**Directions for this task**
Rewrite the data from the beginning through the line containing "Given: Click the Visa vägen button", replacing "Tap" with "Press" and leaving everything else the same.

**Extracted material**
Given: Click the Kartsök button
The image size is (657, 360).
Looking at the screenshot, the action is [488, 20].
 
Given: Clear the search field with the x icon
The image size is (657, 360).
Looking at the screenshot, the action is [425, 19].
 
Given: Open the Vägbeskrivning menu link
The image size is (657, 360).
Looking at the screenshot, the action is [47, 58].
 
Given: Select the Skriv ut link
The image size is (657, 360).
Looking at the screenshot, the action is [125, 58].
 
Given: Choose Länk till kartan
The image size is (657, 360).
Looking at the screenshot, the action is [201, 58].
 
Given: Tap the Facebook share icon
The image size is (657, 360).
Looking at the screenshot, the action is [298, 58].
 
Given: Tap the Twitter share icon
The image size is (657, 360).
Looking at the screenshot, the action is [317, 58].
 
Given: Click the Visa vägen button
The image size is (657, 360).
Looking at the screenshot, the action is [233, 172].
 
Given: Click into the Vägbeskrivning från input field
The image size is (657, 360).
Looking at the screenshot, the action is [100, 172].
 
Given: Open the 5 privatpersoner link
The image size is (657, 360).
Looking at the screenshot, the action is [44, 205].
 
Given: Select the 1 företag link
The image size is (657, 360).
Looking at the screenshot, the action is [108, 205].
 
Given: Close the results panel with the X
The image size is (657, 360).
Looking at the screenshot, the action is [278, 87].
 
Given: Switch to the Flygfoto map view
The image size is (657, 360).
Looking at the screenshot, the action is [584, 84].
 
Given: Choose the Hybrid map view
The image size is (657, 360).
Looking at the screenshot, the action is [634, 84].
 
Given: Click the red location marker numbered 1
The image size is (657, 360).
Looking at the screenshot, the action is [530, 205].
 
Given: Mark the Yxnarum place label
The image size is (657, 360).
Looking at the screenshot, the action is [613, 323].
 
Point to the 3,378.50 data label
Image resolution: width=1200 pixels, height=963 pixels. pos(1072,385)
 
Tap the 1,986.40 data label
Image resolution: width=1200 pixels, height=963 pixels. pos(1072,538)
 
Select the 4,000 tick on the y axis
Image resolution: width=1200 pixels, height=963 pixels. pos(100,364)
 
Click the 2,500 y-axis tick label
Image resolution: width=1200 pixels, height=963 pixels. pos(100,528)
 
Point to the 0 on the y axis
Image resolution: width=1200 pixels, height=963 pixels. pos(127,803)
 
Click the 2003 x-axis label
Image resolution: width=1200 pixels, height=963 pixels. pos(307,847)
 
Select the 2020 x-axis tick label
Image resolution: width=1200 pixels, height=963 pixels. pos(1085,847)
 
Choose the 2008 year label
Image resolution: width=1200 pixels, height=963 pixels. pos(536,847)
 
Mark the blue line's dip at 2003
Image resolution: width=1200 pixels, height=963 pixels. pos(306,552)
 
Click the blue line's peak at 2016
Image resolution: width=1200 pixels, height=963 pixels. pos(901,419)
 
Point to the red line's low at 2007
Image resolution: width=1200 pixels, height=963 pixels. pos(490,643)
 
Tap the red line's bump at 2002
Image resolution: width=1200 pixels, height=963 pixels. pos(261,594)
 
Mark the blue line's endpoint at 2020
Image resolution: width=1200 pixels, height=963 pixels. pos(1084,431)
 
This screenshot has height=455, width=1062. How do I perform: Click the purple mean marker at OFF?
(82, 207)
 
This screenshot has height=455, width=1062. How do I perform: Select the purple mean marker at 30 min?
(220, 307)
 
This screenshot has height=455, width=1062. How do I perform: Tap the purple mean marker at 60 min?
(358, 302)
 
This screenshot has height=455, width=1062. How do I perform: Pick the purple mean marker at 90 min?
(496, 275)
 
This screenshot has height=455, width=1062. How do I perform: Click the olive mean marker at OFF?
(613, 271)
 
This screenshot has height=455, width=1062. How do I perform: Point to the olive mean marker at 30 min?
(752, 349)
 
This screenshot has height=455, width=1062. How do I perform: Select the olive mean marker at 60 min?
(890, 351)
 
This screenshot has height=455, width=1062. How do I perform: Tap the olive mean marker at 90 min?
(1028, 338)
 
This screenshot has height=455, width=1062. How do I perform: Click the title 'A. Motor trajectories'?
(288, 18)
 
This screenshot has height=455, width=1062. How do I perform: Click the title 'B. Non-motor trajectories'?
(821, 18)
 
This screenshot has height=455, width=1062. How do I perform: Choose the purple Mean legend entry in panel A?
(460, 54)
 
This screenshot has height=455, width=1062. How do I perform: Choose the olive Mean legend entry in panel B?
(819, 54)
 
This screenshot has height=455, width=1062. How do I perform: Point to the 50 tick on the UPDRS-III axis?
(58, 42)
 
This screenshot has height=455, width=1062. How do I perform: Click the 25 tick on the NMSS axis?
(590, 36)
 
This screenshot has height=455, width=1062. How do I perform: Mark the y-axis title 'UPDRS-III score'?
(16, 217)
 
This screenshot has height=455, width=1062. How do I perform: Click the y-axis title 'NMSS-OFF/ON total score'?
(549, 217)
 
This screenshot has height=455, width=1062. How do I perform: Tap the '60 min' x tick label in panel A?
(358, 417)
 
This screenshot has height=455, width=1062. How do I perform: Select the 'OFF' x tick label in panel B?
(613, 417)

**Response to this task**
Given: Click the Kartsök button
The image size is (657, 360).
Looking at the screenshot, the action is [488, 20].
 
Given: Clear the search field with the x icon
The image size is (657, 360).
Looking at the screenshot, the action is [425, 19].
 
Given: Open the Vägbeskrivning menu link
The image size is (657, 360).
Looking at the screenshot, the action is [47, 58].
 
Given: Select the Skriv ut link
The image size is (657, 360).
Looking at the screenshot, the action is [125, 58].
 
Given: Choose Länk till kartan
The image size is (657, 360).
Looking at the screenshot, the action is [201, 58].
 
Given: Press the Facebook share icon
The image size is (657, 360).
Looking at the screenshot, the action is [298, 58].
 
Given: Press the Twitter share icon
The image size is (657, 360).
Looking at the screenshot, the action is [317, 58].
 
Given: Click the Visa vägen button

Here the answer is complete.